%%

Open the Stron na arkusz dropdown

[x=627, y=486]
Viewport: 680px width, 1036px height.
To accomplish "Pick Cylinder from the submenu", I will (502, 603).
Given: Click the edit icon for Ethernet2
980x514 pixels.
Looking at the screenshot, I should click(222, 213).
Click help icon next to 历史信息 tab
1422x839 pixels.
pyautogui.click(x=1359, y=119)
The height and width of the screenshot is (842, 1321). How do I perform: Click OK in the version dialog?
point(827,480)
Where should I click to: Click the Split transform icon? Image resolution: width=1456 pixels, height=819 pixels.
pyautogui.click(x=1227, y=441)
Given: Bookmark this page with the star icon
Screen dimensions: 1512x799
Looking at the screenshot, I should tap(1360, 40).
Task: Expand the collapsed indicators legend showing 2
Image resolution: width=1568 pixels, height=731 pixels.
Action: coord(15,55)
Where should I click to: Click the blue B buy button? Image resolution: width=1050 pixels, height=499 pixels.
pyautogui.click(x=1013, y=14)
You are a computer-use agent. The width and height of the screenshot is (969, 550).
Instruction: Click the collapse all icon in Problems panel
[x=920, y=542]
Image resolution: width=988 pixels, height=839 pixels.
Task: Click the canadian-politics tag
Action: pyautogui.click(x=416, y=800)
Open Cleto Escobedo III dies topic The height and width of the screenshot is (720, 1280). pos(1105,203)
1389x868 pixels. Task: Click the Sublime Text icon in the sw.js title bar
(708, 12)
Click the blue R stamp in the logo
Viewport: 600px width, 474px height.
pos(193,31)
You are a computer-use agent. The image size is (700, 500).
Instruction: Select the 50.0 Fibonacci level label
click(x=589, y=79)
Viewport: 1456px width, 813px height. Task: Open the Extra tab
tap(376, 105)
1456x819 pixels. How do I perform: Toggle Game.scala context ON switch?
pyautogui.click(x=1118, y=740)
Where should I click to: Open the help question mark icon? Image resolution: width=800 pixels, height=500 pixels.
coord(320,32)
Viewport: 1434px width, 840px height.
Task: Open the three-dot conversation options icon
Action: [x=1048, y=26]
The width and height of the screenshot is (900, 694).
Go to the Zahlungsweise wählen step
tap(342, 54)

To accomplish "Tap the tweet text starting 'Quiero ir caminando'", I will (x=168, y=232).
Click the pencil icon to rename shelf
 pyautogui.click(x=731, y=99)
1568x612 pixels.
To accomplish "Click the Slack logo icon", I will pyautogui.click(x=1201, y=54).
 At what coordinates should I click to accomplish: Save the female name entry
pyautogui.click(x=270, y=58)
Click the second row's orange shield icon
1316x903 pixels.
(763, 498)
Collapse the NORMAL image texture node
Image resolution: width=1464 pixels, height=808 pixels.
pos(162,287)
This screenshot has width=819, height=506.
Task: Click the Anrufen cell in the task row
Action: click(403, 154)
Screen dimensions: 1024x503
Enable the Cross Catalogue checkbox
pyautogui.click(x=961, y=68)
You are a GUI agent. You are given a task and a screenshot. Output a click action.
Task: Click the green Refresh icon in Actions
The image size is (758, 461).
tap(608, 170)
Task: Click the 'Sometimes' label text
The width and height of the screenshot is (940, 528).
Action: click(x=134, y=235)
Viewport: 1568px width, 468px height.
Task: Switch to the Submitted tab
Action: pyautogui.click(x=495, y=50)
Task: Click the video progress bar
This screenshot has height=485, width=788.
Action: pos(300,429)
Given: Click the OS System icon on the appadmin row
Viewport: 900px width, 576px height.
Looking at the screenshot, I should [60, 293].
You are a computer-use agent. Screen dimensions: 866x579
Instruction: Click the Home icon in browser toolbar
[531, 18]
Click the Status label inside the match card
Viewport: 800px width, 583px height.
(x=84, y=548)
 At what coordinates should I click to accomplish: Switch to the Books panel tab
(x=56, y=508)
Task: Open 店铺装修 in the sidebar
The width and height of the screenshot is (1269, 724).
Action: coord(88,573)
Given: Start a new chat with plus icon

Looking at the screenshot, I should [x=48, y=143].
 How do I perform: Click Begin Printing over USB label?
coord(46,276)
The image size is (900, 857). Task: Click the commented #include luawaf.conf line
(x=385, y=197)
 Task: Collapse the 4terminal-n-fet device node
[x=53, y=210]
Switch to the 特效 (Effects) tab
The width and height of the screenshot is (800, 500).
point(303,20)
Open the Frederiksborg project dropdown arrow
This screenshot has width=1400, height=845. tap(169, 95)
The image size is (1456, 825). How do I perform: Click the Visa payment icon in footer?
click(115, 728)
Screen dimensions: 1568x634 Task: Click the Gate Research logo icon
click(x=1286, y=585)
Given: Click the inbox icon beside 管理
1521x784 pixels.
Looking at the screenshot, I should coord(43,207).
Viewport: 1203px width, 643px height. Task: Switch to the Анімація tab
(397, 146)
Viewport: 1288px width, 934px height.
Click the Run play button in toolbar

%%

_What is needed:_ Rewrite every item above, changing each "Screen dimensions" to "Display size" and keeping everything else the same.

_Response to this exercise:_
Open the Stron na arkusz dropdown

[x=627, y=486]
Viewport: 680px width, 1036px height.
To accomplish "Pick Cylinder from the submenu", I will (502, 603).
Given: Click the edit icon for Ethernet2
980x514 pixels.
Looking at the screenshot, I should click(222, 213).
Click help icon next to 历史信息 tab
1422x839 pixels.
pyautogui.click(x=1359, y=119)
The height and width of the screenshot is (842, 1321). How do I perform: Click OK in the version dialog?
point(827,480)
Where should I click to: Click the Split transform icon? Image resolution: width=1456 pixels, height=819 pixels.
pyautogui.click(x=1227, y=441)
Given: Bookmark this page with the star icon
Display size: 1512x799
Looking at the screenshot, I should tap(1360, 40).
Task: Expand the collapsed indicators legend showing 2
Image resolution: width=1568 pixels, height=731 pixels.
Action: coord(15,55)
Where should I click to: Click the blue B buy button? Image resolution: width=1050 pixels, height=499 pixels.
pyautogui.click(x=1013, y=14)
You are a computer-use agent. The width and height of the screenshot is (969, 550).
Instruction: Click the collapse all icon in Problems panel
[x=920, y=542]
Image resolution: width=988 pixels, height=839 pixels.
Task: Click the canadian-politics tag
Action: pyautogui.click(x=416, y=800)
Open Cleto Escobedo III dies topic The height and width of the screenshot is (720, 1280). pos(1105,203)
1389x868 pixels. Task: Click the Sublime Text icon in the sw.js title bar
(708, 12)
Click the blue R stamp in the logo
Viewport: 600px width, 474px height.
pos(193,31)
You are a computer-use agent. The image size is (700, 500).
Instruction: Select the 50.0 Fibonacci level label
click(x=589, y=79)
Viewport: 1456px width, 813px height. Task: Open the Extra tab
tap(376, 105)
1456x819 pixels. How do I perform: Toggle Game.scala context ON switch?
pyautogui.click(x=1118, y=740)
Where should I click to: Open the help question mark icon? Image resolution: width=800 pixels, height=500 pixels.
coord(320,32)
Viewport: 1434px width, 840px height.
Task: Open the three-dot conversation options icon
Action: [x=1048, y=26]
The width and height of the screenshot is (900, 694).
Go to the Zahlungsweise wählen step
tap(342, 54)

To accomplish "Tap the tweet text starting 'Quiero ir caminando'", I will (x=168, y=232).
Click the pencil icon to rename shelf
 pyautogui.click(x=731, y=99)
1568x612 pixels.
To accomplish "Click the Slack logo icon", I will pyautogui.click(x=1201, y=54).
 At what coordinates should I click to accomplish: Save the female name entry
pyautogui.click(x=270, y=58)
Click the second row's orange shield icon
1316x903 pixels.
(763, 498)
Collapse the NORMAL image texture node
Image resolution: width=1464 pixels, height=808 pixels.
pos(162,287)
This screenshot has width=819, height=506.
Task: Click the Anrufen cell in the task row
Action: click(403, 154)
Display size: 1024x503
Enable the Cross Catalogue checkbox
pyautogui.click(x=961, y=68)
You are a GUI agent. You are given a task and a screenshot. Output a click action.
Task: Click the green Refresh icon in Actions
The image size is (758, 461).
tap(608, 170)
Task: Click the 'Sometimes' label text
The width and height of the screenshot is (940, 528).
Action: click(x=134, y=235)
Viewport: 1568px width, 468px height.
Task: Switch to the Submitted tab
Action: pyautogui.click(x=495, y=50)
Task: Click the video progress bar
This screenshot has height=485, width=788.
Action: pos(300,429)
Given: Click the OS System icon on the appadmin row
Viewport: 900px width, 576px height.
Looking at the screenshot, I should [60, 293].
You are a computer-use agent. Display size: 866x579
Instruction: Click the Home icon in browser toolbar
[531, 18]
Click the Status label inside the match card
Viewport: 800px width, 583px height.
(x=84, y=548)
 At what coordinates should I click to accomplish: Switch to the Books panel tab
(x=56, y=508)
Task: Open 店铺装修 in the sidebar
The width and height of the screenshot is (1269, 724).
Action: coord(88,573)
Given: Start a new chat with plus icon

Looking at the screenshot, I should [x=48, y=143].
 How do I perform: Click Begin Printing over USB label?
coord(46,276)
The image size is (900, 857). Task: Click the commented #include luawaf.conf line
(x=385, y=197)
 Task: Collapse the 4terminal-n-fet device node
[x=53, y=210]
Switch to the 特效 (Effects) tab
The width and height of the screenshot is (800, 500).
point(303,20)
Open the Frederiksborg project dropdown arrow
This screenshot has width=1400, height=845. tap(169, 95)
The image size is (1456, 825). How do I perform: Click the Visa payment icon in footer?
click(115, 728)
Display size: 1568x634 Task: Click the Gate Research logo icon
click(x=1286, y=585)
Given: Click the inbox icon beside 管理
1521x784 pixels.
Looking at the screenshot, I should coord(43,207).
Viewport: 1203px width, 643px height. Task: Switch to the Анімація tab
(397, 146)
Viewport: 1288px width, 934px height.
Click the Run play button in toolbar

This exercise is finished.